One of the illustrations in Machinae Novae is a sketch of a parachute dubbed Homo Volans (“The Flying Man”). Having examined Leonardo da Vinci’s rough sketches of a parachute, Veranzio designed a parachute of his own. Paolo Guidotti already attempted to carry out Da Vinci’s theories, ending by falling on a house roof and breaking his thigh bone (about 1590); but while Francis Godwin was writing his flying romance The Man in the Moone”, Fausto Veranzio is widely believed to have performed an actual parachute jumping experiment and, therefore, to be the first man to build and test a parachute: according to the story passed on, Veranzio, in 1617, at over sixty-five years of age, implemented his design and tested the parachute by jumping from St Mark’s Campanile in Venice. This event was documented some 30 years later in a book Mathematical Magick or, the Wonders that may be Performed by Mechanical Geometry (London, 1648) written by John Wilkins, the secretary of the Royal Society in London.
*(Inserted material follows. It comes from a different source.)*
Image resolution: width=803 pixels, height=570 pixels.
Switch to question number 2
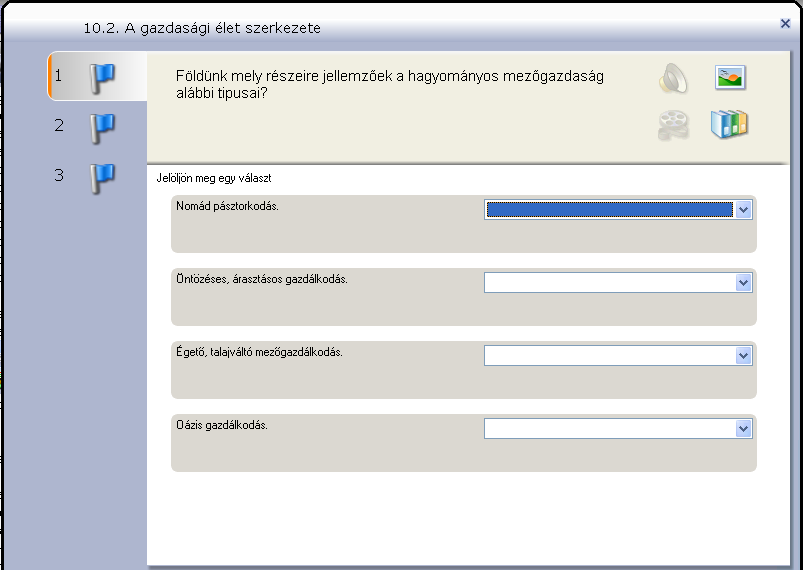coord(60,126)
However, in his Mathematical Magick, John Wilkins wrote about flying and about his persuasion that flying would become possible. Persons jumping from high towers and methods for slowing down their fall were not his concern. His treatise does not even mention the name of Fausto Veranzio, nor does it document any jump by parachute or any event at all in 1617. No evidence has ever been found that anybody ever tested Veranzio’s parachute.
Mills and wind turbines
His areas of interest in engineering and mechanics were broad. Mills were one of his main point of research, where he created 18 different designs. He envisioned windmills with both vertical and horizontal axes, with different wing constructions to improve their efficiency. The idea of a mill powered by tides incorporated accumulation pools filled with water by the high tide and emptied when the tide ebbed, simply using gravity; the concept has just recently been engineered and used. The first wind turbines were described by Fausto Veranzio. In his book Machinae Novae (1595) he described vertical axis wind turbines with curved or V-shaped blades.
Urbanist and engineer in Rome and Venice
By order of the Pope, he spent two years in Rome where he envisioned and made projects needed for regulating rivers, since Rome was often flooded by the Tiber river. He also tackled the problem of the wells and water supply of Venice, which is surrounded by sea. Devices to register the time using water, fire, or other methods were envisioned and materialized. His own sun clock was effective in reading the time, date, and month, but functioned only in the middle of the day.
The construction method of building metal bridges and the mechanics of the forces in the area of statics were also part of his research. He drew proposals which predated the actual construction of modern suspension bridges and cable-stayed bridges by over two centuries. The last area was described when further developed in a separate book by mathematician Simon de Bruges (Simon Stevin) in 1586. Veranzio also designed the concept to modern tied-arch bridges, through arch bridges, truss bridges and aerial lifts.